Spring Boot with Spring Security and Keycloak only providing Anonymous Authentication Token

Question

so I followed a guide which set up Keycloak to secure my Spring Boot REST API with Spring Security. Previously, my application relied on a standard user details service to authenticate users. My code relies on being able to access the currently logged-in user's username. However, now that I switched to Keycloak, I only receive the username 'anonymousUser'.

How do I configure this correctly for the following code to return the preferred username:

public static String getCurrentUsername() {

return (String) SecurityContextHolder.getContext().getAuthentication().getPrincipal();

}

I tried to modify the configuration of the client and user on Keycloak, but even for example, adding roles has no effect. Spring Boot only returns the role of [ANONYMOUS_USER].

Answer 1

There is no chance you get any info about current user from AnonymousAuthenticationToken : this implementation of Authentication is put in security-context when the request was not successfully authorized (user could not be identified). This means that either:

• access token is missing from authorization header
• access token is invalid (expired, issued by wrong authorization-server, signature check failed, ...)
• resource-server is misconfigured (which is quite likely as you are writing about client configuration for a REST API which actually is a resource-server )

For basic info on how to configure Spring-boot 3 resource-server (and client) with Keycloak, see my answer to this question: Use Keycloak Spring Adapter with Spring Boot 3

Spring-security default Authentication for successful OAuth2 authorization in resource-servers is JwtAuthenticationToken which return a Jwt instance as principal . You can get any access-token claim from this Jwt instance. Here is a sample with preferred_username . Open an access-token in a tool like https://jwt.io to find the name of the claim with the username value you are looking for (it could be as well sub , email or any private claim you configured in Keycloak)
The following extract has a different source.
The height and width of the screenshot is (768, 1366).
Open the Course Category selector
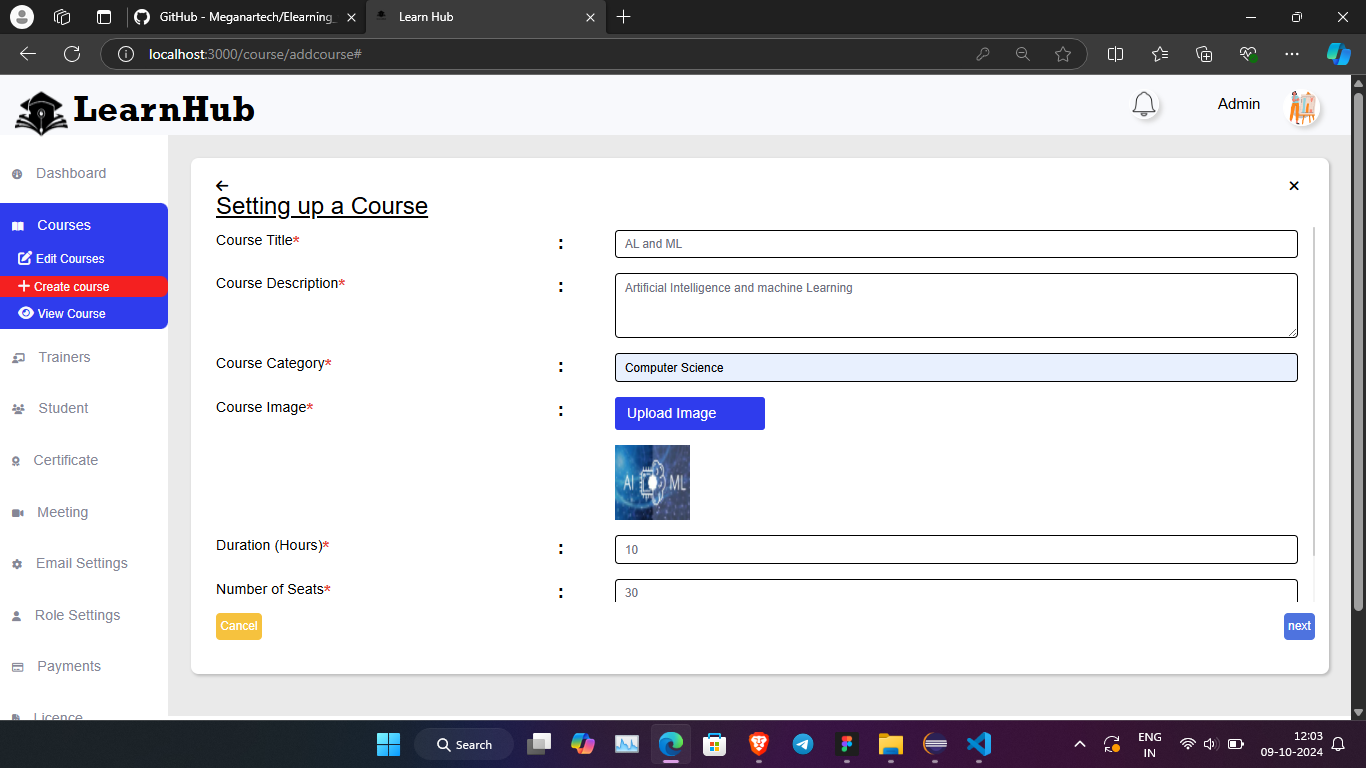point(955,367)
((Jwt) SecurityContextHolder.getContext().getAuthentication().getPrincipal()).getClaims().get(StandardClaimNames.PREFERRED_USERNAME);

If you want getPrincipal() to return the username instead of a Jwt instance, you'll have to provide your own Authentication implementation. You might use JwtAuthenticationToken as a base (but this not the best option, see the note below):

public class MyAuthentication extends JwtAuthenticationToken {
    public MyAuthentication(Jwt jwt, Collection<? extends GrantedAuthority> authorities) {
        super(jwt, authorities);
    }
    
    @Override
    public String getPrincipal() {
        return getToken().getClaimAsString(StandardClaimNames.PREFERRED_USERNAME);
    }   
}

Just adapt the Jwt2AuthenticationConverter from the answer I linked above

@Bean
public Jwt2AuthenticationConverter authenticationConverter(Jwt2AuthoritiesConverter authoritiesConverter) {
    return jwt -> new MyAuthentication(jwt, authoritiesConverter.convert(jwt));
}

Important note

You'd better use authentication.getName() instead of authentication.getPrincipal() to access username. principal is typed as Object in Authentication which makes your expressions very fragile: you can get absolutely any type of data as principal (depending on the type of authentication in the security context) and there are cases where you don't really control it (for instance with the AnonymousAuthenticationToken instance you currently have because of unauthorized request).

However, JwtAuthenticationToken::getName returns subject ( sub claim), so you'll still have to provide your own Authentication implementation for successful authorizations to return preferred_username in a new @Override of getName() . MyAuthentication would then be:

public class MyAuthentication extends JwtAuthenticationToken {
    public MyAuthentication(Jwt jwt, Collection<? extends GrantedAuthority> authorities) {
        super(jwt, authorities);
    }
    
    //Note that this time getName() is overriden instead of getPrincipal()
    @Override
    public String getName() {
        return getToken().getClaimAsString(StandardClaimNames.PREFERRED_USERNAME);
    }   
}

Use the same Jwt2AuthenticationConverter bean to switch from default JwtAuthenticationToken to MyAuthentication in case of successful request authorization.